> Problem
Please copy each line of the listing below in which the word "pixels" appears.

> Task input
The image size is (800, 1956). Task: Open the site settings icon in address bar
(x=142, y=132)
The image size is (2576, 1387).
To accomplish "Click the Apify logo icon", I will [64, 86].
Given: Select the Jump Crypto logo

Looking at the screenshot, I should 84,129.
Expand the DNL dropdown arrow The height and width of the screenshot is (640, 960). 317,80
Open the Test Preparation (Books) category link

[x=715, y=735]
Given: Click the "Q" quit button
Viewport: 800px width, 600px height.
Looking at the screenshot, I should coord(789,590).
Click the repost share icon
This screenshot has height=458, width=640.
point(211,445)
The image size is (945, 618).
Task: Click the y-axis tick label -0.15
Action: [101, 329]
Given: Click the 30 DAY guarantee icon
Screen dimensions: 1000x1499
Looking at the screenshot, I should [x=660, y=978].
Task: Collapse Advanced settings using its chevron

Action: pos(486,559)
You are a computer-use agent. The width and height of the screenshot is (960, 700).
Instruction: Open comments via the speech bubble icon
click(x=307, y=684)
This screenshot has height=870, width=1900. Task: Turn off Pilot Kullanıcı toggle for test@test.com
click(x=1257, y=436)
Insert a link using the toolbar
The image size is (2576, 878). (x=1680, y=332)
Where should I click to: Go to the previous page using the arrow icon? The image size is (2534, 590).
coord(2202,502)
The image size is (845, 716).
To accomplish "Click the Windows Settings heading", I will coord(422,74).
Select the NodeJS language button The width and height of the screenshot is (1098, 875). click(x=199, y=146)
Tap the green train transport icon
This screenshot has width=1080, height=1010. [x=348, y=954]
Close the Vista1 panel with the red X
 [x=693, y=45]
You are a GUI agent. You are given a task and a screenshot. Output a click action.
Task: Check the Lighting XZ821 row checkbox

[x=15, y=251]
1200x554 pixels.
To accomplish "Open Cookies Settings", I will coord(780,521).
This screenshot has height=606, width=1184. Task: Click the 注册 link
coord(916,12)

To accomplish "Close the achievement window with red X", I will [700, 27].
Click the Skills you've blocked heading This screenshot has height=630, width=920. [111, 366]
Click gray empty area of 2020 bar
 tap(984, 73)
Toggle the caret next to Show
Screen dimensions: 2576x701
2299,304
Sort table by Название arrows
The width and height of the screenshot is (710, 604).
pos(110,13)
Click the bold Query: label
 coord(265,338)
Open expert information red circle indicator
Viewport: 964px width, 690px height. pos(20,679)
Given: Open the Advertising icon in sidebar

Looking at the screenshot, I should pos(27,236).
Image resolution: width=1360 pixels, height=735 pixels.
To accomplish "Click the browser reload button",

> Answer for this exercise
1200x554 pixels.
Image resolution: width=1360 pixels, height=735 pixels.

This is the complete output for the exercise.